• [Material to process]:

%%

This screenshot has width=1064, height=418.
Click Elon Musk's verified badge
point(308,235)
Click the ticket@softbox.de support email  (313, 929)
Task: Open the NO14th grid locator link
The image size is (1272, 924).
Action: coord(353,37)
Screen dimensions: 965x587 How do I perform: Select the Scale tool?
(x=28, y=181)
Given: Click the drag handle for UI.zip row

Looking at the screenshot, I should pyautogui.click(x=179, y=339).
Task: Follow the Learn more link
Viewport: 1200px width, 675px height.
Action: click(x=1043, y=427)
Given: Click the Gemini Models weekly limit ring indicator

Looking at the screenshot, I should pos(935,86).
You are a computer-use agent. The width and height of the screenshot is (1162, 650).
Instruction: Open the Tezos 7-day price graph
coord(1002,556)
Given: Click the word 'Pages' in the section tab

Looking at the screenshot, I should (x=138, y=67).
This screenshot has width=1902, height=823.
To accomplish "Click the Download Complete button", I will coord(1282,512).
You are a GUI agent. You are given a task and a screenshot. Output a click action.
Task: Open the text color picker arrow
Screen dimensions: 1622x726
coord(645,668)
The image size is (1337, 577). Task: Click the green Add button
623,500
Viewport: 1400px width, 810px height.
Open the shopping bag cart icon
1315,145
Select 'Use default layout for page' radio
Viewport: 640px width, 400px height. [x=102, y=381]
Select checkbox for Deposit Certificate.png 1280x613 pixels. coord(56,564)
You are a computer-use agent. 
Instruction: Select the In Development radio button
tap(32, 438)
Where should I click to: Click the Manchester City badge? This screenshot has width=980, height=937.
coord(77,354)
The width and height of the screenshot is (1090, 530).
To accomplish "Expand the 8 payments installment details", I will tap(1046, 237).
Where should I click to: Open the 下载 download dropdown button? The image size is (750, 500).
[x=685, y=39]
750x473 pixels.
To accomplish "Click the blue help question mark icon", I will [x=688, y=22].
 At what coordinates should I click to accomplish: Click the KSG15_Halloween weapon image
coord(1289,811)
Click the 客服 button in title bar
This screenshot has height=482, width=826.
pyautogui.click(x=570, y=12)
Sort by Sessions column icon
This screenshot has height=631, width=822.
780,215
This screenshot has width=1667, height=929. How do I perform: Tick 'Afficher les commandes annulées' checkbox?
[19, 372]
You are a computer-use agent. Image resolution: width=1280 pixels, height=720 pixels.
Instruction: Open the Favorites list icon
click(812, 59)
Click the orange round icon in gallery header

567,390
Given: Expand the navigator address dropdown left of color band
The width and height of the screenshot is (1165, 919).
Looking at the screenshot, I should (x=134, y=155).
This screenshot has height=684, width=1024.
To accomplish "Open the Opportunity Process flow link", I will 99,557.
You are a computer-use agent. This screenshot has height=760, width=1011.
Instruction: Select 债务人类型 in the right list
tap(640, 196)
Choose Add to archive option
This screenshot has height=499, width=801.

%%

• [Problem to solve]: Wherever a line contains the string "pixels", copy that line from the data.

• [Response to the exercise]:
Select checkbox for Deposit Certificate.png 1280x613 pixels. coord(56,564)
750x473 pixels.
You are a computer-use agent. Image resolution: width=1280 pixels, height=720 pixels.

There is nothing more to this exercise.